_What is being asked_
Can you restate the lines of the entries below, word for word, from the first one through the line that includes "Given: Click the Oracle logo"?

_Dataset entries_
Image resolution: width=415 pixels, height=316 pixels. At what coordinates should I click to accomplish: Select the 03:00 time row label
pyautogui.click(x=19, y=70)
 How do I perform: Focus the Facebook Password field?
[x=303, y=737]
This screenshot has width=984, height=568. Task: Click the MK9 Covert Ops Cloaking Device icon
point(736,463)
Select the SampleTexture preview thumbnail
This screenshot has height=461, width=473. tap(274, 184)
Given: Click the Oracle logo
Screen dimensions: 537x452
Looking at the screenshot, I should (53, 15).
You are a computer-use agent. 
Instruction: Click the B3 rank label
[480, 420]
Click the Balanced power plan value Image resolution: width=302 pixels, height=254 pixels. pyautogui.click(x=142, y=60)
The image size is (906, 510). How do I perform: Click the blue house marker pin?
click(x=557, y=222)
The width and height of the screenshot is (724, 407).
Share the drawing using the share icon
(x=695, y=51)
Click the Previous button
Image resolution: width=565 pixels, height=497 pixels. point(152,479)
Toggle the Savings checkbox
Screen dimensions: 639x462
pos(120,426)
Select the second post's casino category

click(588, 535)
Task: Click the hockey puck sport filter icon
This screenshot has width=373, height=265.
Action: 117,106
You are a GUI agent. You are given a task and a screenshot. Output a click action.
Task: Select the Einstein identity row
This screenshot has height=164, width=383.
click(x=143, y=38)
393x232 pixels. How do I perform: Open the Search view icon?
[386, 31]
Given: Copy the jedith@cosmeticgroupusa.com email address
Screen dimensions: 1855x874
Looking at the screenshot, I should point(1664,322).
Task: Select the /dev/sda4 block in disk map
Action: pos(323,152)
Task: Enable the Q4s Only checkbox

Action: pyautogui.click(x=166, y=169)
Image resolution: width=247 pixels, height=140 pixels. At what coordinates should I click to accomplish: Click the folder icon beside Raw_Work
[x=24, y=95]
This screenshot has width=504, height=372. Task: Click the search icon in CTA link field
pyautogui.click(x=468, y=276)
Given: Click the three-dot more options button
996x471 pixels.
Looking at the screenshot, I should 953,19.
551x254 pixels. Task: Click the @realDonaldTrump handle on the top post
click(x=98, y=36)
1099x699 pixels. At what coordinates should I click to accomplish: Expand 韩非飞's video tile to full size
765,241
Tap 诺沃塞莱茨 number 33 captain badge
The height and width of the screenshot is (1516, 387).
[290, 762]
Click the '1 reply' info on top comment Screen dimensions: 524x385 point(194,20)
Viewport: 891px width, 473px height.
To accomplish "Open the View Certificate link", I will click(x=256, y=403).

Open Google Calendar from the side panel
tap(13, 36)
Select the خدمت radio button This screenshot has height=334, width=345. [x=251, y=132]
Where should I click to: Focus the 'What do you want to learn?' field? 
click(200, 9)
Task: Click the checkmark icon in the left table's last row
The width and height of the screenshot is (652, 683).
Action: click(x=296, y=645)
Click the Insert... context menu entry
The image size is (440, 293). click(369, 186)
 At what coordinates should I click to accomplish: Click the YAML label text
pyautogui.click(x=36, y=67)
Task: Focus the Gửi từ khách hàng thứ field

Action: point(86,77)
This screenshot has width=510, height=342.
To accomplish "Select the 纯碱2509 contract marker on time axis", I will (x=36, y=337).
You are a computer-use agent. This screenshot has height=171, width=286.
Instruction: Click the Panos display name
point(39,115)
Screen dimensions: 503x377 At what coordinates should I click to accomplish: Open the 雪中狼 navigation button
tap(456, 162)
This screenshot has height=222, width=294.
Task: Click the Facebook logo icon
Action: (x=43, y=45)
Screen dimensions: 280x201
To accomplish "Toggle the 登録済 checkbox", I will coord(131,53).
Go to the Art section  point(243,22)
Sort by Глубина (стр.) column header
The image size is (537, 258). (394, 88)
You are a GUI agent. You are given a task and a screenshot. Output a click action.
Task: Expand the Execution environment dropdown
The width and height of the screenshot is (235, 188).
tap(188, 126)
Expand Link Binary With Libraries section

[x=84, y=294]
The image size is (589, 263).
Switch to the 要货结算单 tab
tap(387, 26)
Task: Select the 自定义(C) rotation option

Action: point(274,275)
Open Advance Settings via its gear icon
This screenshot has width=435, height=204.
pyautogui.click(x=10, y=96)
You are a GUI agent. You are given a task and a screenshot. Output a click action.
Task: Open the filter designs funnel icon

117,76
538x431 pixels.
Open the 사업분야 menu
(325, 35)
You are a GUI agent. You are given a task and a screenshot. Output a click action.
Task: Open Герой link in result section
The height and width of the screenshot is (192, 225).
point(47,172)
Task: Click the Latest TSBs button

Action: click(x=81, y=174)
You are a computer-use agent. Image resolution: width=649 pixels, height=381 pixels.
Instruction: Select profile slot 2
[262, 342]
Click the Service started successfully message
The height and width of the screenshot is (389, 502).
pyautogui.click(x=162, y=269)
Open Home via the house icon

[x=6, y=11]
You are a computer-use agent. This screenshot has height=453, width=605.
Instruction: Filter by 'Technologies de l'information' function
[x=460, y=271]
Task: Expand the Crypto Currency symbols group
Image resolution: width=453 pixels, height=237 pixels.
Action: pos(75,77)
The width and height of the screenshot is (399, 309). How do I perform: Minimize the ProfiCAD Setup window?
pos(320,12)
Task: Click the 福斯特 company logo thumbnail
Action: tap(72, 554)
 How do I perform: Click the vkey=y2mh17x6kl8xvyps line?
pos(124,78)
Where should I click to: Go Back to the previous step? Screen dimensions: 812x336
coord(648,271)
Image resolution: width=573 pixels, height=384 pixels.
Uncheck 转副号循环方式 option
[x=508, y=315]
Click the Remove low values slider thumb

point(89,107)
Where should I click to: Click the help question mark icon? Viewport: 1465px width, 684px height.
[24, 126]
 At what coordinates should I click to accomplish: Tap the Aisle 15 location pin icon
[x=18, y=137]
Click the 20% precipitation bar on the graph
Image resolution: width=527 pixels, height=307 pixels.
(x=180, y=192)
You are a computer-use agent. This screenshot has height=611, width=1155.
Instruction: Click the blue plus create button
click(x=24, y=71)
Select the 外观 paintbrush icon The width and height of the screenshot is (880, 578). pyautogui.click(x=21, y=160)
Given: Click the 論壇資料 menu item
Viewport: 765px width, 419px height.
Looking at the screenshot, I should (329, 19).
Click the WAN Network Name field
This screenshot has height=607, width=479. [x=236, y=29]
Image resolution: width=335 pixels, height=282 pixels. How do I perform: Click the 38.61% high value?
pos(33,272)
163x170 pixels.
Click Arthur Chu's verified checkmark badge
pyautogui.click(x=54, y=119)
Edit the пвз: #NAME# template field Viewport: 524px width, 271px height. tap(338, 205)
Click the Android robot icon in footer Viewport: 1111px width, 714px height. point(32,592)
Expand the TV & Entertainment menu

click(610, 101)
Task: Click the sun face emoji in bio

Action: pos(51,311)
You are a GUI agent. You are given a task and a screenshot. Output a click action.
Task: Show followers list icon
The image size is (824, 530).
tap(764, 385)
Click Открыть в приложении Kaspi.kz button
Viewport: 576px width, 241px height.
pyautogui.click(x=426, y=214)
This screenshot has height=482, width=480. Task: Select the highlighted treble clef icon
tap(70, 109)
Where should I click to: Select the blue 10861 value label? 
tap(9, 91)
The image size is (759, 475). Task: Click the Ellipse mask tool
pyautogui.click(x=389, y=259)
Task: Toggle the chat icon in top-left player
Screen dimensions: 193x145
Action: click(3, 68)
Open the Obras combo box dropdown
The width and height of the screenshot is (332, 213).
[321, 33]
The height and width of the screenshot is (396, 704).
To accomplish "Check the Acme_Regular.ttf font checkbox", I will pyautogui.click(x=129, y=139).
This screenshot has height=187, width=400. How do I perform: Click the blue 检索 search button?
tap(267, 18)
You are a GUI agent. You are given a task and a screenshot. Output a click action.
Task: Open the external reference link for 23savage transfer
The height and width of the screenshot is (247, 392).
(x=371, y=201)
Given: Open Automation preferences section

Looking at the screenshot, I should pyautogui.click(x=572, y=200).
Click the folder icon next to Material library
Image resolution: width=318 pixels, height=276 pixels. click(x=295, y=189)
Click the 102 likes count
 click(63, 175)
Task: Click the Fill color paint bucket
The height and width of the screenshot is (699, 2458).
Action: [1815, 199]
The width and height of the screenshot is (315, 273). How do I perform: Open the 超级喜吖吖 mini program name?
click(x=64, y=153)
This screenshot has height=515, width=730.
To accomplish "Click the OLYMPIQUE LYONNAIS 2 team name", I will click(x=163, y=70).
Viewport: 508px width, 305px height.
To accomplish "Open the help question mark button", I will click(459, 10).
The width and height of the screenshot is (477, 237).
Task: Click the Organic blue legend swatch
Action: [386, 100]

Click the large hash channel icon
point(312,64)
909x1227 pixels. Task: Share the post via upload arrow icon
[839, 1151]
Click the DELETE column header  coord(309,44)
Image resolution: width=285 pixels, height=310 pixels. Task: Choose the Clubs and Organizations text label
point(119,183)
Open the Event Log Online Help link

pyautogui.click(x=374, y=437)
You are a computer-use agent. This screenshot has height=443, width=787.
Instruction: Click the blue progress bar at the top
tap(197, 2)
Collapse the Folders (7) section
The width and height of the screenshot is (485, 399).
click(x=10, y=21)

_Problem solution_
Image resolution: width=415 pixels, height=316 pixels. At what coordinates should I click to accomplish: Select the 03:00 time row label
pyautogui.click(x=19, y=70)
 How do I perform: Focus the Facebook Password field?
[x=303, y=737]
This screenshot has width=984, height=568. Task: Click the MK9 Covert Ops Cloaking Device icon
point(736,463)
Select the SampleTexture preview thumbnail
This screenshot has height=461, width=473. tap(274, 184)
Given: Click the Oracle logo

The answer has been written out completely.